Why have economists not related the secular stagnation back to the Limits to Growth? Because they are using the wrong model. They imagine that the economy is essentially a money system and model money values. This misses that the economy is embodied and embedded in the material world and that it is also an energy system. For example climate change is having and will have real world physical impacts like droughts and flooding which brings down crop yields. At the same time the depletion of fossil fuels and the resort to renewables is actually leading to increasing energy and material input costs – in the 1960s the global energy cost of energy was less than 2%. By the end of the century it was 3.5% and now it is about 8%. This has real world effects. (2) Then there are escalating costs of maintaining a large legacy energy infrastructure near the end of its life. (3)
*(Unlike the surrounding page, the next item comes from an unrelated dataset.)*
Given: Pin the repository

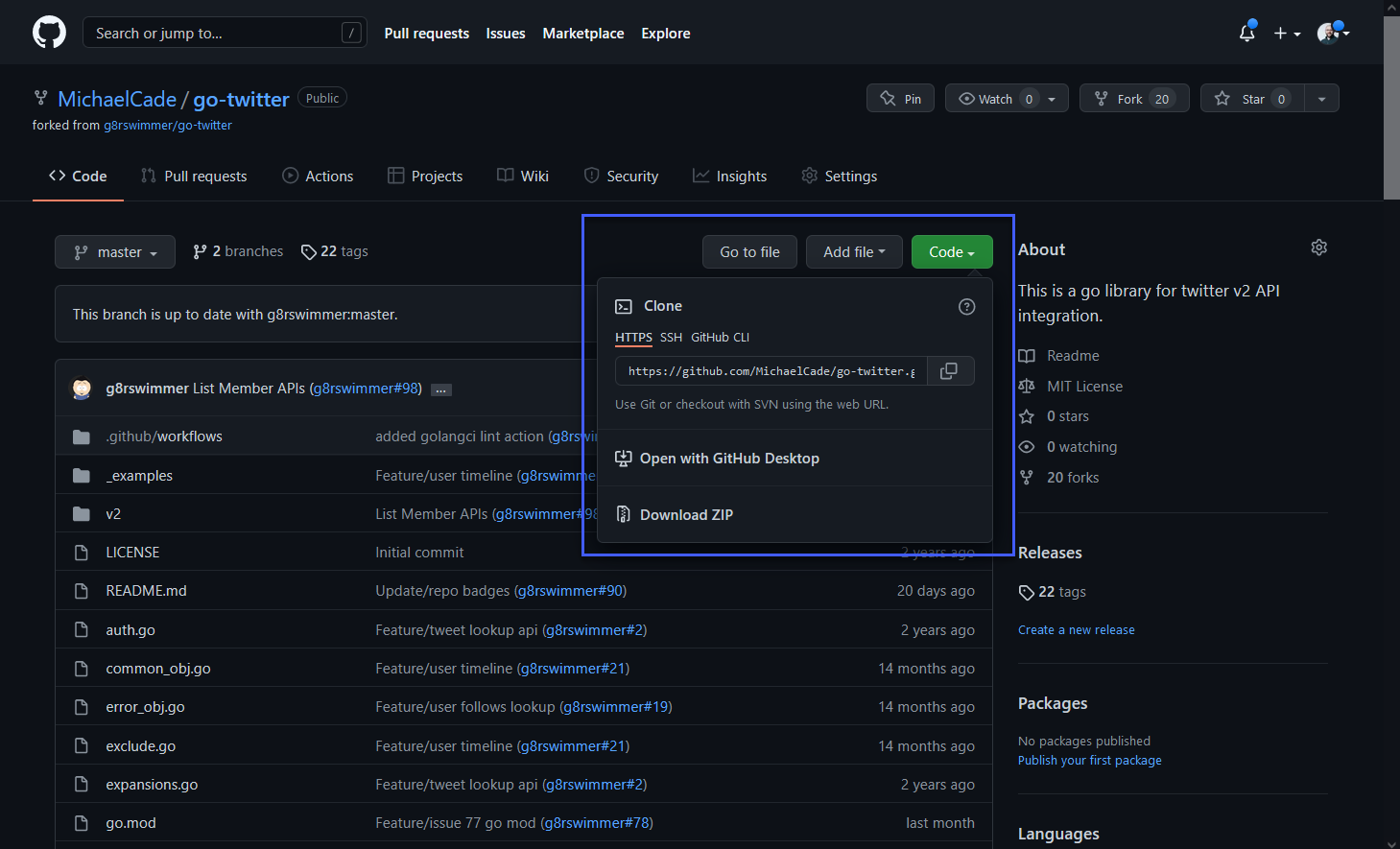Looking at the screenshot, I should click(900, 98).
Instead of conceptualising the economy as labour and capital, economists need to adjust their thinking a little and think of a modern economy as consisting mostly of human guided machines, equipment, vehicles, appliances, structures and infrastructures – nearly all of which are powered and/or require energy to construct and maintain them. The productive power of a modern economy is because of the energy that flows through this system. Work has a meaning in physics as well as in economics, and the work that an averagely fit person can do with their muscles is about 3kWh a day – but the energy flowing through the machines of the European economy is over 100 times this per capita and over 200 times this per capita in the USA. However some of the energy must be devoted to the extraction, refining, delivery and the conversions of the energy system itself. When this proportion goes up from less than 2% to 8% then the energy delivered to the rest of the economy falls from 98% to 92%…..and counting.
Of course at this point economists resort to their shibboleth – the price system will sort it out. Indeed, confronted by rising costs the energy sector would like to put up prices, but when they do that diverts purchasing power in the rest of the economy to paying rising energy bills and away from other expenditure – and that brings on a crash anyway. Think retail apocalyse!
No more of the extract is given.